Originally starting as a small airfield, it became the city’s main airport in 1929. However, by the late 1980s, the airport had become too small and outdated to meet Denver’s expanding aviation needs, according to Bill Aiken, deputy director of the Community & Economic Development Department at Adams County.

“If you look at where the Denver airport was, and before it moved to its current location, it was completely boxed in. It was surrounded,” he said.

“There was no opportunity for expansion.”

Besides the inability to expand, Stapleton faced problems like delays, traffic jams, inadequate runways and concerns about aircraft noise from residents in nearby neighborhoods.

DIA opened in February 1995, driven by the efforts of former Denver Mayors Federico Peña and Wellington Webb.

Stapleton airport was decommissioned that same year. Today, the area is still being redeveloped into a residential development with retail, office, industrial and warehouse distribution space.

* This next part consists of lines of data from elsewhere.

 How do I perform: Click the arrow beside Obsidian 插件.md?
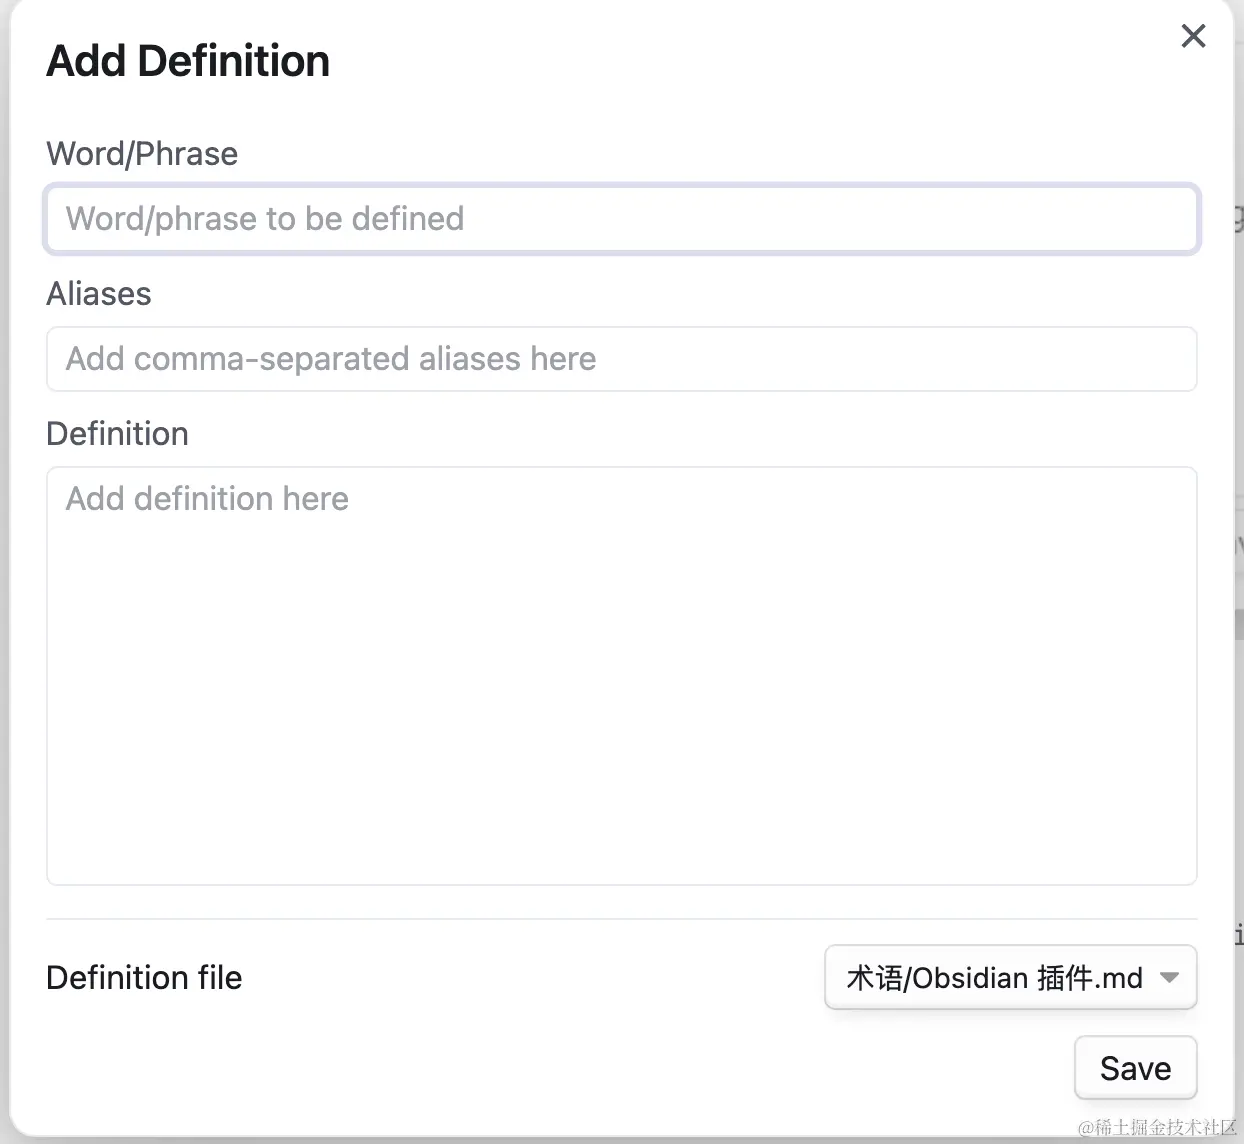tap(1169, 977)

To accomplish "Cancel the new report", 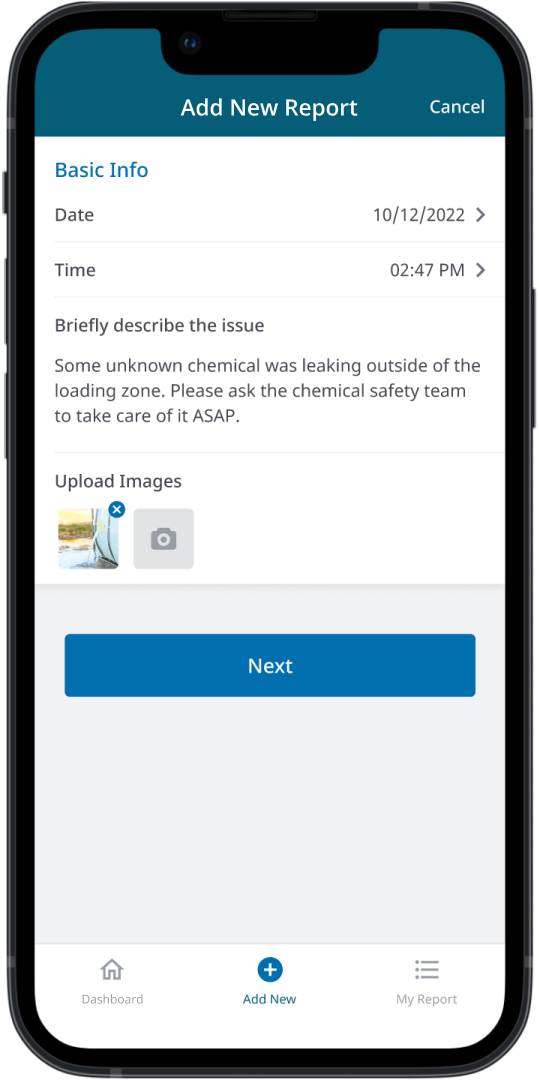I will (x=457, y=107).
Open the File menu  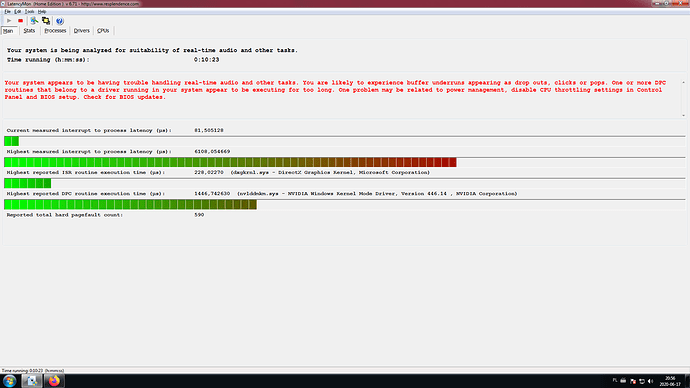click(7, 11)
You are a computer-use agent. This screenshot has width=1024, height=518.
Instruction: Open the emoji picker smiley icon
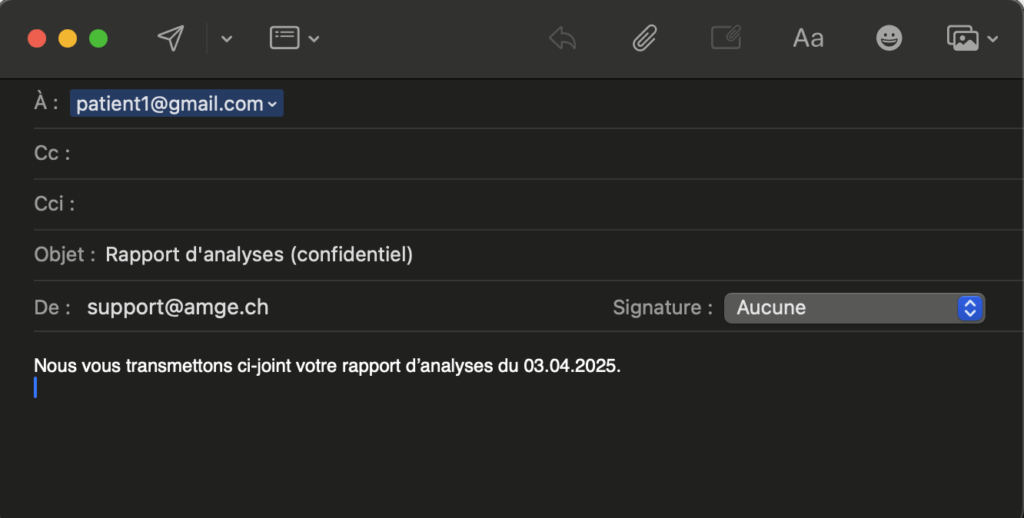pos(888,38)
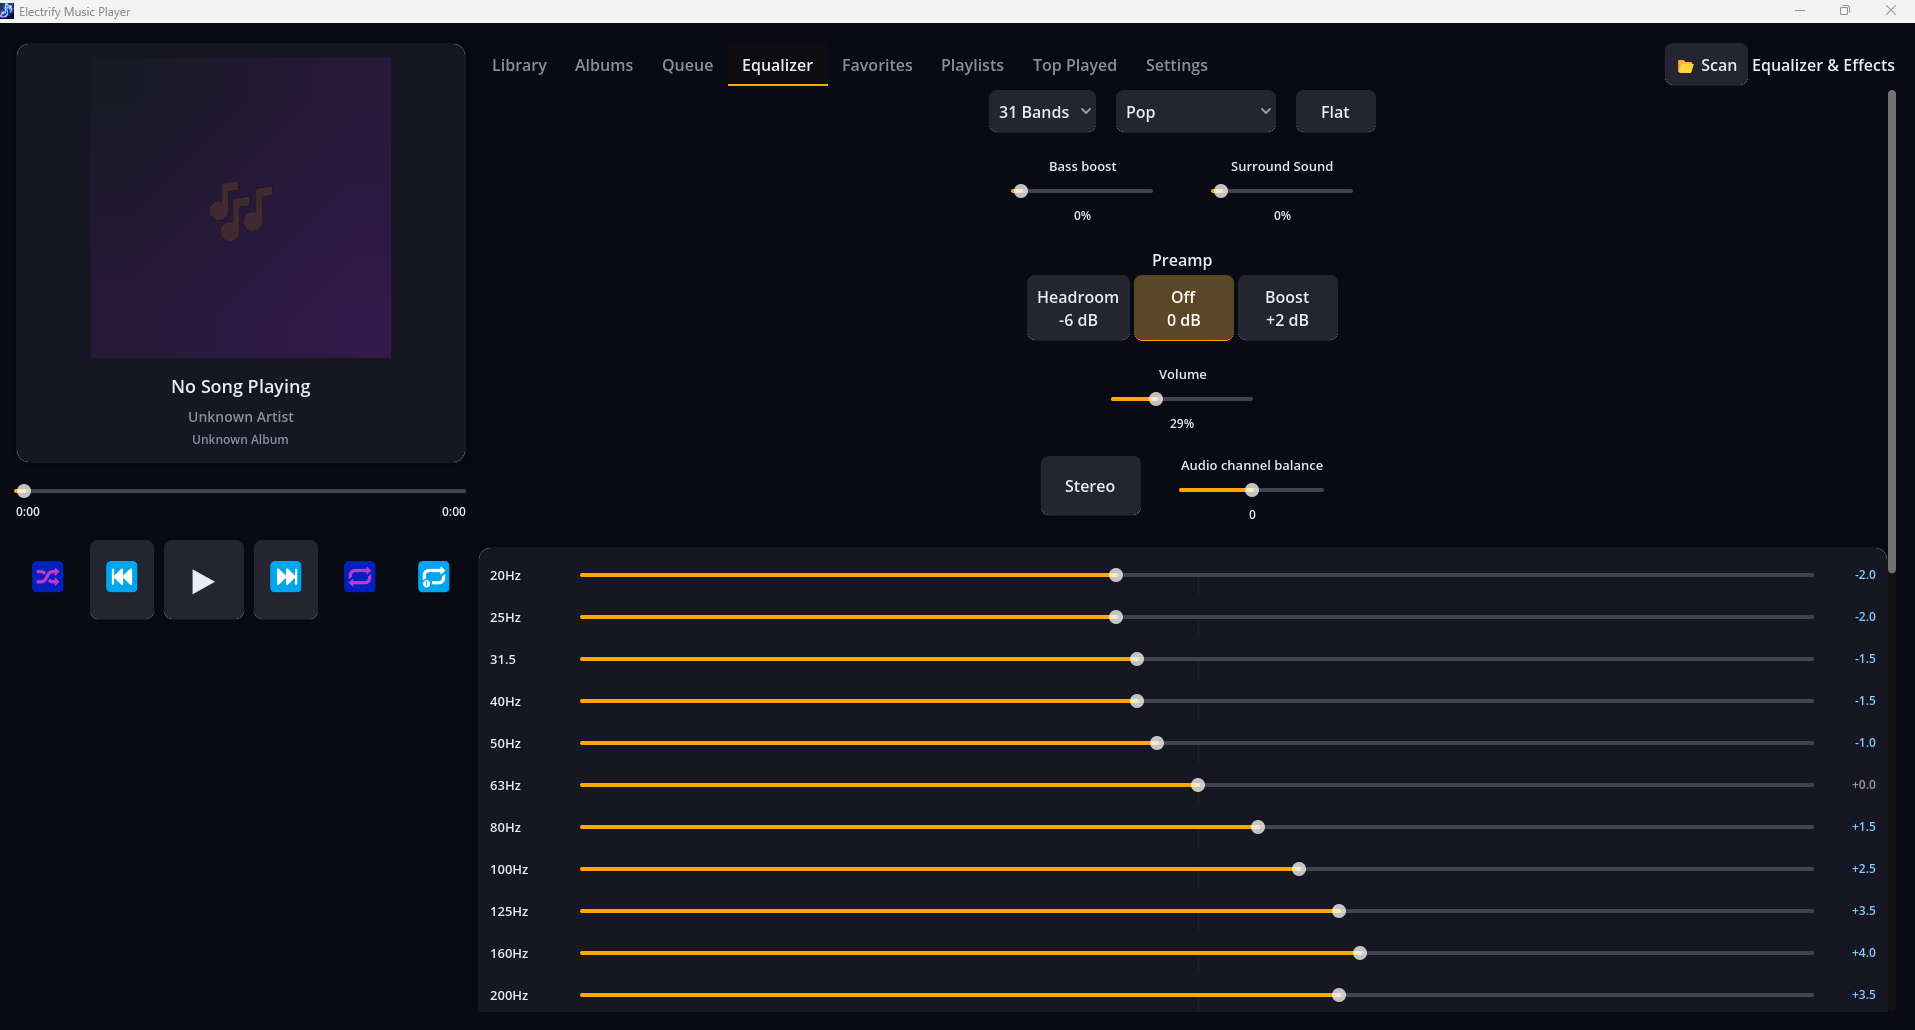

With the concept of a “Colorado Aerotropolis” officially announced last year, plans are moving along. DIA is at the center of the Colorado Aerotropolis, but the area of impact extends well beyond the airport and its borders. The aerotropolis project website states the future city is an ideal location for organizations that need immediate access to global transport networks and supply chains, including proximity to the airport.

Aiken shared that his team is currently working through a process to help with a groundbreaking in unincorporated Adams County for a large Fortune 500 company. Because of confidentiality, he was unable to share information about the specific location or the user at this time.

Another key focus in development in the area is finding opportunities in existing infrastructure, such as roads, site access and the availability of power, water and sewer connections, Aiken said.

“One of the big initiatives that we’ve been working on internally with staff is a strategy to start to do our land use coordination in the same room together in this area,” he said.

“So, that we’re not planning sewer lines that maybe someone else is unaware of or maybe planning on a duplicative type of sewer line or other utility or infrastructure.”

However, areas where there is no existing infrastructure and no access are decades away from seeing any development, Aiken said.